2.8 Summary Table Of Selecting By Label

Table1: Selecting From DataFrame By Label
DataFrame		`df[]`	`df.loc[]`	`df.get()`	`df.at()`	`df.xs()`	`df.lookup()`	`df.filter()`
Row Label	a single row label`'a'`	✘	✔`s`	✔Default	✘	✔`s`	✘	✔`axis=0, ->s`
	a list of row labels `['a', 'b']`	✘	✔`df`	✘	✘	✘	✘	✔`axis=0, ->s`
	a slice of row labels `slice('a', 'c')`	✔`df`	✔`df`	✔`df`	✘	✘	✘	✘
Column Label	a single column label`'A'`	✔`s`	✘	✔`s`	✘	✔`axis=1,->s`	✘	✔`s`
	a list of column labels `['A', 'B']`	✔`df`	✘	✔`df`	✘	✘	✘	✔`s`
	a slice of column labels `slice('A', 'B')`	✔`empty df`	✔`empty df`	✘	✘	✘	✘	✘
Combined	single label `'a', 'A'`	✘	✔`Scalar`	✔'A'	✔`Scalar`	✘	✘	✘
	list of labels `['a', 'b'], ['A', 'B']`	✘	✔`df`	✔`['A', 'B']`	✘	✘	✔`np.ndarray`	✘
	slice of labels `slice('a','b'), slice('A','B')`	✘	✔`df`	✔`df`	✘	✘	✘	✘

3. Selecting Data By Position

In Pandas, we mainly use [], .head, .tail, .iloc, .iat, and take to select data by position. Raise IndexError if a requested indexer is out-of-bounds, except slice indexers which allow out-of-bounds indexing(same with python/numpy slice semantics).

3.1 `[]`

Besides labels, DataFrame[] and Series[] also support slice object of integers, and Series[] supports integers. The slice object slice(i, j, k) has the same semantics as NumPy. Therefore, for negative values, a negative i equals to n+i, and a negative j equals to n+j, and a negative k means go in reverse order.

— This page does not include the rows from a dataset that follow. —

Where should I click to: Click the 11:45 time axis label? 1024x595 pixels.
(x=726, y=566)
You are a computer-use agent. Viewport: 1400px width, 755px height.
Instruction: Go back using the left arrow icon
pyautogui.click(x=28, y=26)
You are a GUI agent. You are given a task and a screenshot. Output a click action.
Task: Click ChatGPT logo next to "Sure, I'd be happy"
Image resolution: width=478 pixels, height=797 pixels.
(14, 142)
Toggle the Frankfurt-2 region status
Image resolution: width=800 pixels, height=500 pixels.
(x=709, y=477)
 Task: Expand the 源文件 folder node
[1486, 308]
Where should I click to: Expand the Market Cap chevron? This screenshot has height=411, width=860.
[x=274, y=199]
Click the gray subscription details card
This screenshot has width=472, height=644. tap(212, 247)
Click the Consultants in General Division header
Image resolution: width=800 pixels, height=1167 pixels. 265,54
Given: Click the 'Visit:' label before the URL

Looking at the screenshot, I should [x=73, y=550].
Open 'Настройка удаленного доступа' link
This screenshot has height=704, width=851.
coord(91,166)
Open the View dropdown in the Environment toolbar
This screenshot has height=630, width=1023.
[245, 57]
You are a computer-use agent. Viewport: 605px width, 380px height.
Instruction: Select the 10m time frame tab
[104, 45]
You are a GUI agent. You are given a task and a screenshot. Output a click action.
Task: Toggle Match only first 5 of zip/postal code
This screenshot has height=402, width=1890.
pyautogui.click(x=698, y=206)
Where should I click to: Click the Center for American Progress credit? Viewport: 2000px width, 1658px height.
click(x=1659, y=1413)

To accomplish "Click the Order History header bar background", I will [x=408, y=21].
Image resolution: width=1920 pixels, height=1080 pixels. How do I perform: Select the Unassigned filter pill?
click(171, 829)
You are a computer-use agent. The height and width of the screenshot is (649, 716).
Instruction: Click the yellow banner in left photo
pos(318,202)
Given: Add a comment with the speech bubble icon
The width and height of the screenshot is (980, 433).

# 1. a single int, Series only
>>> s[0]
0
>>> df[0]
KeyError
# 2. a list of ints, Series only
>>> s[[0, 1]]
a    0
b    1
dtype: int64
# 3. a slice object, both for DataFrame and Series
# equals to s.iloc[0:2]
>>> s[0:2]
a    0
b    1
dtype: int64
>>> df[0:4:2]
	A	B	C	D
a	0	1	2	3
c	8	9	10	11
# euqals to df[5-3:5-1]
>>> df[-3:-1]
	A	B	C	D
c	8	9	10	11
d	12	13	14	15

3.2 `.head()` and `.tail()`

DataFrame.head(n:int=5) and Series.head(n:int=5): return the first n rows. DataFrame.tail(n:int=5) and Series.head(n:int=5): return the last n rows.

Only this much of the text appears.